I've done a few songs on my SB Pro back in the day. Some of them was just created from creating sample loops and splicing them together.
That is something that was just beginning to become possible on computers around the time of the SB Pro: your average computer now had a harddisk to store and play enough of the samples to do a complete song (as opposed to tracker music), and the SB Pro added stereo recording and playback.
And no, I never wanted to be the next David Guetta or whatever. My professional career is in an entirely different direction: software architect. But I do enjoy making music on the side, and have actually been a guest musician on some other people's projects, which means there are actually some songs on which I play available on iTunes and other media. Does that make me a 'pro'? Whatever.
And yes, obviously I had my MIDI synth next to my PC, and I had the whole thing connected to a dedicated home-stereo setup (even at the somewhat limited audio quality, playing Second Reality on that thing for the first time was quite the experience).
I also plugged my Amiga or C64 in there from time to time. When a game or demo has really good music, it's great to just play it on a big stereo (almost like on a real demoparty). Which is also how I am quite familiar with just how good these machines sound on a decent installation. The Amiga is actually quite impressive. The C64 is dirty, but great fun, because it has an absolutely devastating low-end response.
Also, I would really appreciate it if people would stop arguing about what I say, or even respond at all, when they weren't actually there, and didn't actually live through the experience like I did.
I mean, what's the point of all these people simply arguing: "I can't believe an SB Pro actually cost 600 guilders" or "Just because it says Pro and is twice as expensive as a high-end SVGA card doesn't mean you should expect it to be any good" etc.

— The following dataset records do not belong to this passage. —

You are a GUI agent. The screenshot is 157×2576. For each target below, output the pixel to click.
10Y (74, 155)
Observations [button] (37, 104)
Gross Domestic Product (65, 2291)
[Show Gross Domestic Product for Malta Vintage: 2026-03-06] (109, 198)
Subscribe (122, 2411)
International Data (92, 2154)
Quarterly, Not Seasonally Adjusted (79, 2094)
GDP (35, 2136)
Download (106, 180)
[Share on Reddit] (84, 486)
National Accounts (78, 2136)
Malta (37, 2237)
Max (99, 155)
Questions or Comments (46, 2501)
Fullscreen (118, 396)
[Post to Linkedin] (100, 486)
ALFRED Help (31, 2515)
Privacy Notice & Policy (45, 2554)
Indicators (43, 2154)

Franky, I really don't care if you don't understand it because you weren't there at the time. I told you in great detail how things were, and that's the end of it. I don't feel like I have to argue about this, it simply is what it is (I didn't even feel like I had to prove that an SB Pro actually cost 600 guilders in 1992, but hey, I threw you a bone. I thought it would change your perspective on what I said, and how reliable my account was, but no, the goalposts were just shifted).

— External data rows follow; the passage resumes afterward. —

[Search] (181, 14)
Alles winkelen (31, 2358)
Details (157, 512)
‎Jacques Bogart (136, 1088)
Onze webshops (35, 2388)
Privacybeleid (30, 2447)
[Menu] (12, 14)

Basically, when you argue anything I say, you are implicitly calling me a liar. And when you are arguing that I shouldn't expect 'studio quality' just because I bought a product that was labeled 'Pro', with a gold logo on the box, you are insulting my intelligence. Obviously I knew it wasn't going to be studio quality. Heck, just by the specs alone it would be obvious, I mean: OPL3, 8-bit, 22 KHz stereo. The ballpark is obvious. Don't argue about that stuff, it adds nothing but insult to me. But that is what you want, isn't it? Call me a liar? Paint me like some fool who thought he was getting professional quality equipment because it said 'Pro' on the box? That is what you're doing, and I'm fed up with it.